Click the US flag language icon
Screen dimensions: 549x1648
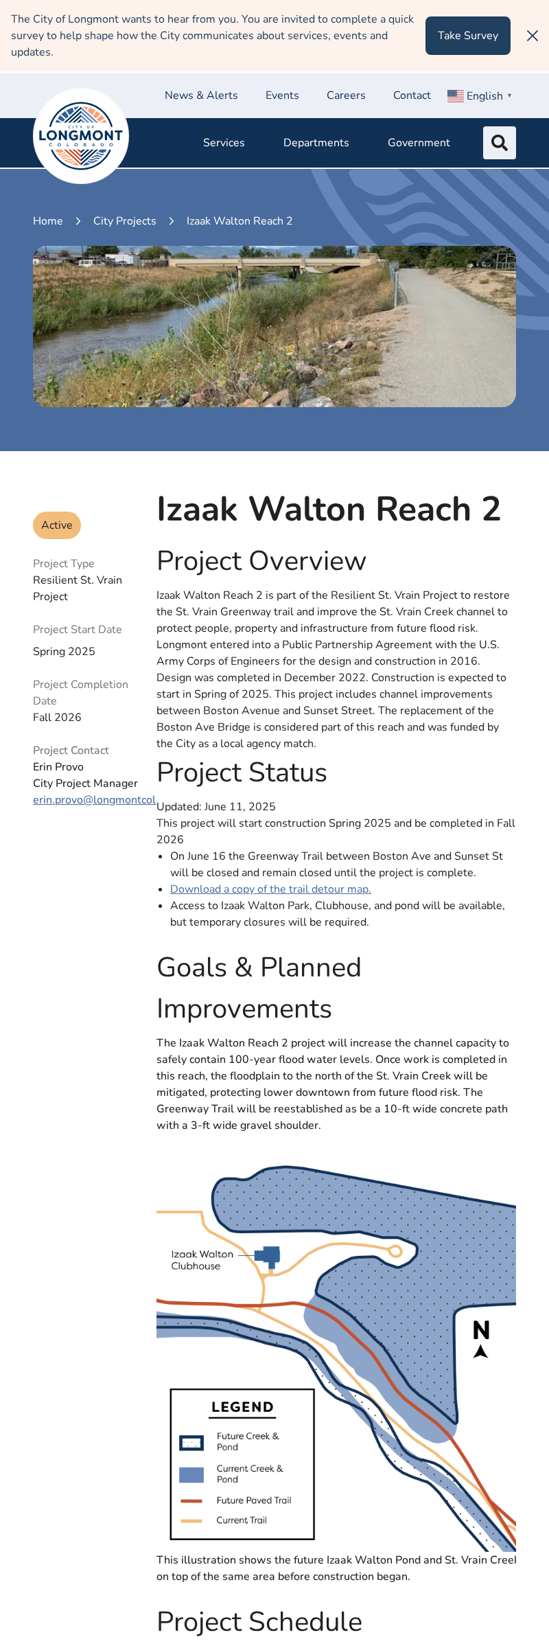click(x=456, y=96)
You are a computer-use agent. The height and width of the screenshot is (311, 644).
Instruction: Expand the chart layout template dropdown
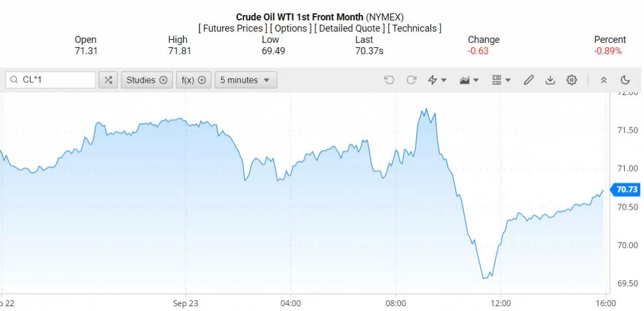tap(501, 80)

======

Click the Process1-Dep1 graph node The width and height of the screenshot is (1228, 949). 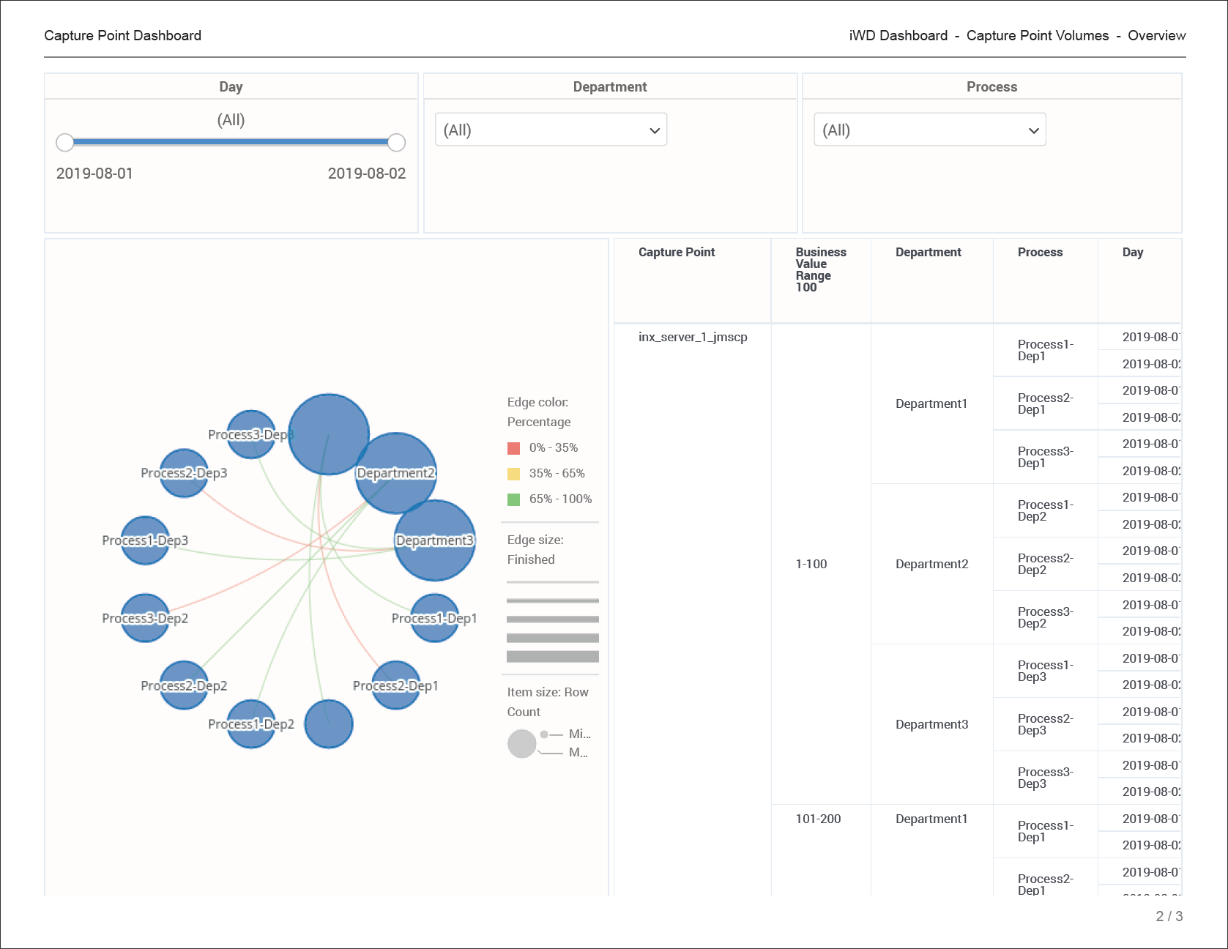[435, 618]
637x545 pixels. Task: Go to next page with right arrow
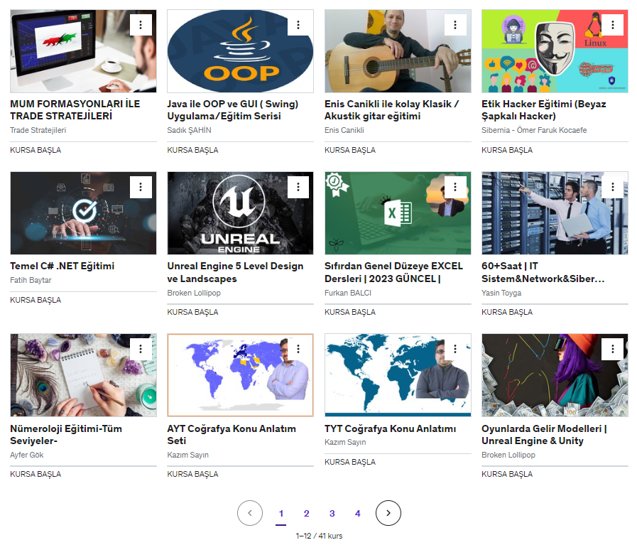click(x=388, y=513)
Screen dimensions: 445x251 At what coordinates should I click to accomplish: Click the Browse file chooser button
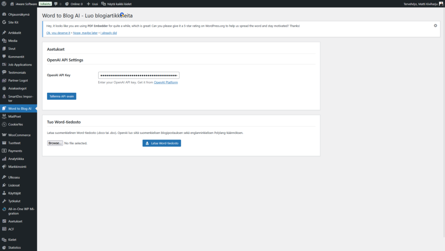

======

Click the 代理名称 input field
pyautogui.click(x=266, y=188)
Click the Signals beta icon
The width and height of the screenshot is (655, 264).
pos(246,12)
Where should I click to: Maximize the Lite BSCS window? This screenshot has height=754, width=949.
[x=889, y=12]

======

» PROMPT
Could you output the items from the line containing "Click the US flag language icon" through the line containing "tap(501, 80)" as a two-column CSV with the headers text and answer? Put each item's text and its answer in one quoted field apiece, replace line breaks with spaces, and leave out the pictures.

» ANSWER BELOW
text,answer
"Click the US flag language icon Screen dimensions: 549x1648","click(x=456, y=96)"
"You are a computer-use agent. The height and width of the screenshot is (311, 644). Instruction: Expand the chart layout template dropdown","tap(501, 80)"